Senior Vice President at Nokia, Ms Rawnsley, urged perspective. Litigation accounts for perhaps 1 to 5 percent of licences; the rest are concluded amicably. The Huawei v ZTE framework, she argued, was never meant to replace genuine commercial negotiation. FRAND relationships are repeated games, not one-off transactions, and trust and renegotiation matter. Where rates cannot be agreed, Alternative Dispute Resolution (ADR) mechanisms exist — but only if parties remain willing to engage.
That willingness, however, is increasingly jurisdiction-dependent. Mr Maunder, Partner at Osborne Clarke, highlighted how different court standards influence global negotiations. According to him, the English courts allow late-stage “repentance”, enabling an implementer to become willing at almost any point. German courts are stricter in his view. In practice, companies tend to align their behaviour with the toughest regime, adopting a single global strategy rather than managing multiple versions of compliance.
Ms Rawnsley questioned whether that undermines good faith. If implementers know they can always go to the UK and secure a court-determined rate, does that weaken incentives to negotiate seriously elsewhere? Equally, she asked, why should years of good-faith negotiation be discounted simply because a party refuses to submit to a jurisdiction it never consented to?
Litigation as leverage, not endpoint
Several speakers noted how dramatically incentives have shifted. As Mr Brown observed, SEP holders once sued for infringement when patience ran out. In the UK, that is no longer the norm. Instead, litigation is increasingly implementer-led, framed as enforcement of contractual FRAND rights.
Mr Maunder described a landscape with more options than ever: German courts with established injunction jurisprudence, UK courts offering rate certainty, and the UPC emerging with its own flavour of the German approach. Strategic litigation now shapes negotiations as much as commercial bargaining.
Ms Santos contrasted German injunctions with UK rate-setting and interim licence actions. While litigation does not end negotiation, it changes its tone. The risk of “splitting the difference” discourages compromise, as concessions today may simply reset tomorrow’s midpoint. Interim licences may soften that effect, particularly where arbitration is used to avoid locking in distorted benchmarks — though rushed interim arbitration brings its own risks.

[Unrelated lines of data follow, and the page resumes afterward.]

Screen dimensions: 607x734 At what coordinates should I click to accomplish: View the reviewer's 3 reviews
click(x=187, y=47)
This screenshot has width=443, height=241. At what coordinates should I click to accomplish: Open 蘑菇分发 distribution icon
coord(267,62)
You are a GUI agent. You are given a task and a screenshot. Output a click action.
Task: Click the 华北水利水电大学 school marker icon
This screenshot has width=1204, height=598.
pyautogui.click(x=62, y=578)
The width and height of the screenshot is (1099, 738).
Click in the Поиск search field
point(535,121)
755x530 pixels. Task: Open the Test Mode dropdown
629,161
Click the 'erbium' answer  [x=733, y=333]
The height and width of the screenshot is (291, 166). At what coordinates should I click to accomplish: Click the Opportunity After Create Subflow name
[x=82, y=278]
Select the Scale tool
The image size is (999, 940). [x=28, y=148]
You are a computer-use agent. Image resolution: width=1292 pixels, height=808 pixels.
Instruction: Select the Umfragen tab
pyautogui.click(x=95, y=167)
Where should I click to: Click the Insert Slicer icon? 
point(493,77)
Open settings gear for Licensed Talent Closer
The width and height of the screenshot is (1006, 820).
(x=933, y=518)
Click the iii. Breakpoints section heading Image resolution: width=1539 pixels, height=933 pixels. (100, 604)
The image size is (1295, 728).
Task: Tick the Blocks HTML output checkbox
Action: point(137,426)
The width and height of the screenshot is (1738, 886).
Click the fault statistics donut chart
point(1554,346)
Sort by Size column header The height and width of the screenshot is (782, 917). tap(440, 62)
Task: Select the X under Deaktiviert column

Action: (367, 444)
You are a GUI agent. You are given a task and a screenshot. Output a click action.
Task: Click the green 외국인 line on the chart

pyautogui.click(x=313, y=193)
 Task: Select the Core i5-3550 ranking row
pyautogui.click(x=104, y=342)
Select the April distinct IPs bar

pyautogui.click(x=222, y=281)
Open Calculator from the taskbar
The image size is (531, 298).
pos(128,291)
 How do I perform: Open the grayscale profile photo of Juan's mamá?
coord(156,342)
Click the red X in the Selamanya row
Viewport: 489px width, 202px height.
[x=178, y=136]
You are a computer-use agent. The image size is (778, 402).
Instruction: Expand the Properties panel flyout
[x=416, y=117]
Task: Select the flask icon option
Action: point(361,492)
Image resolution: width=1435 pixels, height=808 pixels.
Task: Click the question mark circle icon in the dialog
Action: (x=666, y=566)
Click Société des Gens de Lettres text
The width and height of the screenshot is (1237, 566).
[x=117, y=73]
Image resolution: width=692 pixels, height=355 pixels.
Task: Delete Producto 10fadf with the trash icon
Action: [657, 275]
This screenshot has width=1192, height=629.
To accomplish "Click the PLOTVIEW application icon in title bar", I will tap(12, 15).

Mr Boon suggested that interim licences only work if they rest on clear terms. Chronology, forum choice or the patent holder’s selection of terms may all play a role. Historically, English courts have been comfortable resolving disputes over forum and timing — a skill that may become increasingly relevant.
Looking ahead to the UPC
Attention turned to the UPC’s future role. Principal Associate at Freshfields, Mr Schubach, cautioned that rate-setting sits uneasily with the German tradition, where FRAND assessment remains tied to infringement. Even so, there appears to be appetite within the UPC to engage with interim measures. Ms Santos noted that draft UPC mediation and arbitration rules already contemplate temporary licences.
The panel closed with a cautionary tale. Ms Santos recalled Portugal’s experiment with mandatory pre-infringement arbitration in pharmaceuticals. The regime produced a surge in settlements — until it became voluntary. Once compulsion disappeared, so did participation.
The lesson was clear. Negotiation thrives on incentives, not ideals. Anti Suit Injunctions and interim licences may encourage settlement — but the more negotiations take place in their shadow, the closer parties drift toward the courtroom they claim to want to avoid.
Note: The views of the speakers do not necessarily reflect those of OxFirst, its affiliates, or employees. They also do not represent an official view of the companies the speakers work for. They are only the personal views of the speaker.